In the 1870s it appears that Louis Pasteur drew the same conclusions as Dr. Semmelweis had done. He also saw the connection between hand-washing and reduction of infection and attempted to influence doctors to draw the same conclusions as he had done. His efforts were also ridiculed.


In 1910, Josephine Baker M.D. started a program to teach hand washing techniques to child care providers and a group of doctors protested this sending a petition to the Mayor “that it was ruining their medical practice by …..keeping babies well.” Again, this response was an interesting response by people claiming to want to help others stay well.


None the less, it appears that through the devoted efforts of many people hand-washing, and the philosophy thereof, seems to be the accepted philosophical practice in the hospitals and among health professionals. There is even general agreement that hand washing is the single most important means of preventing the spread of infection. With this thought it mind it is interesting to note that even though most people agree that hand-washing is the first line of defense against the spread of infection, yet the statistics indicate that modern hospital professionals only have around a 45-50% compliance rate, and the CDC, Center for Disease Control, reports that in some places the rate goes as low as 29%.




The above statistics are staggering when one thinks of the fact that the CDC indicates that there are 1.7 million cases of hospital based patient infections, resulting in 50,000 to 90,000 patient deaths. This is basically death from a disease that one did not have when they went to the hospital. So the place of safety and health produces a lot of disease that could be radically reduced if all followed through with what they philosophically agreed to.


Now that we have a little idea of the problem let us briefly discuss the theology of hand-washing. In Leviticus 15:11 we find the following counsel from God: “And whomsoever he toucheth that hath the issue, and hath not rinsed his hands in water, he shall wash his clothes, and bathe himself in water, and be unclean until the even.” So even though the internet is able to push the idea of hand-washing back to 1843, in actuality God had spoken to this issue long ago in the health laws given to the Jewish nation. God wanted His people to role model to the world what following God’s counsel would do for them in the physical realm as well as the spiritual realm. So, as it has always been, God knows what He is doing and all of those who are willing to follow Him in the great things, and the little things, will be blessed by a better way of life.

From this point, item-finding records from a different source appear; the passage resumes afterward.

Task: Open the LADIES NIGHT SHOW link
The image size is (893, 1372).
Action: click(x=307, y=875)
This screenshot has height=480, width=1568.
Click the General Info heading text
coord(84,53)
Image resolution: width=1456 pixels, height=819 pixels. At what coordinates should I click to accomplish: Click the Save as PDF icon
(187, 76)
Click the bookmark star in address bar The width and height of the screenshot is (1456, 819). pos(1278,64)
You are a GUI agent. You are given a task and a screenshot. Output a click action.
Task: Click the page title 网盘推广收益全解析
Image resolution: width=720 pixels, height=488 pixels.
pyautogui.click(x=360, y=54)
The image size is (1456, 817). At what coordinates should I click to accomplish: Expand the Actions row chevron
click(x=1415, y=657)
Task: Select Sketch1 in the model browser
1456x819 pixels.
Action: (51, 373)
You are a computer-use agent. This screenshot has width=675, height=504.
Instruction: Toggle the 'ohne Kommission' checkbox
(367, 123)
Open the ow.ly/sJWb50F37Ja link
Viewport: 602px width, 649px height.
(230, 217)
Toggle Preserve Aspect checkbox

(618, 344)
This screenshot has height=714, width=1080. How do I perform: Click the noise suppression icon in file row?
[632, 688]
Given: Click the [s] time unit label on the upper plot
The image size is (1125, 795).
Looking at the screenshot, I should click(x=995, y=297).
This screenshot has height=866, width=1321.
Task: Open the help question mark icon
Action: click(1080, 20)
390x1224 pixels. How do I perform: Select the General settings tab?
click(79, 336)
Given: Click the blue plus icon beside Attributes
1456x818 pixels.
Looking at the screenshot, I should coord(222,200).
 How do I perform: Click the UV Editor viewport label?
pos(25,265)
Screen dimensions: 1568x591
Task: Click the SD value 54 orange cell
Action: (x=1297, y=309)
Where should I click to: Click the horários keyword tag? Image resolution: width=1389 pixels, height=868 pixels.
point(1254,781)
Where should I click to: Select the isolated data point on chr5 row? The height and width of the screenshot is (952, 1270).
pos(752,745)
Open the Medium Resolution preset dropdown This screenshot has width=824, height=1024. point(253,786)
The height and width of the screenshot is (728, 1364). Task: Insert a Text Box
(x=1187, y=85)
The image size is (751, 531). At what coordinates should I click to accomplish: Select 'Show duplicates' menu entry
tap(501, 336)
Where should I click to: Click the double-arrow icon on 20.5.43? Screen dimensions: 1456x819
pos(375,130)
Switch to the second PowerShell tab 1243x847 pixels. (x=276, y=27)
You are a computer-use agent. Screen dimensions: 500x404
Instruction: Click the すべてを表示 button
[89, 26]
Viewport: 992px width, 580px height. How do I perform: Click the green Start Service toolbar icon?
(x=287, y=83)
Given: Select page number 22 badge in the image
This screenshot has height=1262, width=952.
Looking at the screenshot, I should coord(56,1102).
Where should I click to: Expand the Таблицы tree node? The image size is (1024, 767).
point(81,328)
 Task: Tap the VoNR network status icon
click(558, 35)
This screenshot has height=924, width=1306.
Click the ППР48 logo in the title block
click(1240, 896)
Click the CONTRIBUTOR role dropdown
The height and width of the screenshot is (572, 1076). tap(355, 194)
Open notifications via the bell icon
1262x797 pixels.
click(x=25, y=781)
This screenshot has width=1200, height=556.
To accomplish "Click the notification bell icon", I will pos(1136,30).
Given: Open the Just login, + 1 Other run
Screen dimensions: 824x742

In conclusion, most everyone in the United States agrees that hand washing is a benefit to them and would be good practice if everyone did it. None the less, most people who believe in hand-washing do not do it. This behavioral disconnect, between belief and practice, is very common at all levels of life, and is especially prevalent in the spiritual life. For example, we all know that almost everybody agrees that stealing is not good and is not right, but more than 50% of Americans cheats on taxes. So what can be done about it? I would encourage hospitals to continue to train regarding hand-washing. They could even bring in the theological/spiritual issues and encourage people to ask God for help to do what they will not do on their own. But whatever they do hand-washing needs to be taught, and be taught with the full history of God in mind. It would also help if the thought was encouraged, that since God was so sharp to know about hand-washing are there other ideas in the Bible that could be beneficial to mankind and help them with other issues in life? And always remember that whenever we listen to God we will be blessed.